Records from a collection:
+++
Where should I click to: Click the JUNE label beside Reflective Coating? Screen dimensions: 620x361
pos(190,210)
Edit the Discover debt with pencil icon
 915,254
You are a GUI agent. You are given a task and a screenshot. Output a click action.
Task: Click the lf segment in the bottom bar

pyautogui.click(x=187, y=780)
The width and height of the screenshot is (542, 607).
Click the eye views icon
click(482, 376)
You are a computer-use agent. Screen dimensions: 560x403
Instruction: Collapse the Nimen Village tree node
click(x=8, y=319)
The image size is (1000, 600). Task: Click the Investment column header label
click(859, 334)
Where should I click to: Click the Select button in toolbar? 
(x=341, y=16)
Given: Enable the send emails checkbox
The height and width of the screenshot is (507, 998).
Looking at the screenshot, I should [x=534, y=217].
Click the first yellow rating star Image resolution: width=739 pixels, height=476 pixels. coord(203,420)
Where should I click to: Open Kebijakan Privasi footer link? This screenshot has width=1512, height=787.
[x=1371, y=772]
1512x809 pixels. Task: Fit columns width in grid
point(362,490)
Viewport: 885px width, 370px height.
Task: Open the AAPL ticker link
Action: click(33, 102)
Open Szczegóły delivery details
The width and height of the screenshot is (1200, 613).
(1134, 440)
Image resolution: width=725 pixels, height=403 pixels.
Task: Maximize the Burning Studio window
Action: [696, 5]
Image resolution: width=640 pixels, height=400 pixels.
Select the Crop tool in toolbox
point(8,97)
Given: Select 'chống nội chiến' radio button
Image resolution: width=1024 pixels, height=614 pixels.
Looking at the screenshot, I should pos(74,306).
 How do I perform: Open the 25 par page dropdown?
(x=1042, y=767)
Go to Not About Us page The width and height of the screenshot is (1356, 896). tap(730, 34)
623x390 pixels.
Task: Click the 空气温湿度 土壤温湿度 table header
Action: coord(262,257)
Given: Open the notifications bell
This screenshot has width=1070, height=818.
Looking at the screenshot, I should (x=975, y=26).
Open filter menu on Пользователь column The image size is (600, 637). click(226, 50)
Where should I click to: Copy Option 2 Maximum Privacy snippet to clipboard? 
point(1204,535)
+++
> ACTIVITY: The lines you need are those with the word "agent"; list them from the entries.

> SOLUTION TO THE EXERCISE:
You are a GUI agent. You are given a task and a screenshot. Output a click action.
You are a computer-use agent. Screen dimensions: 560x403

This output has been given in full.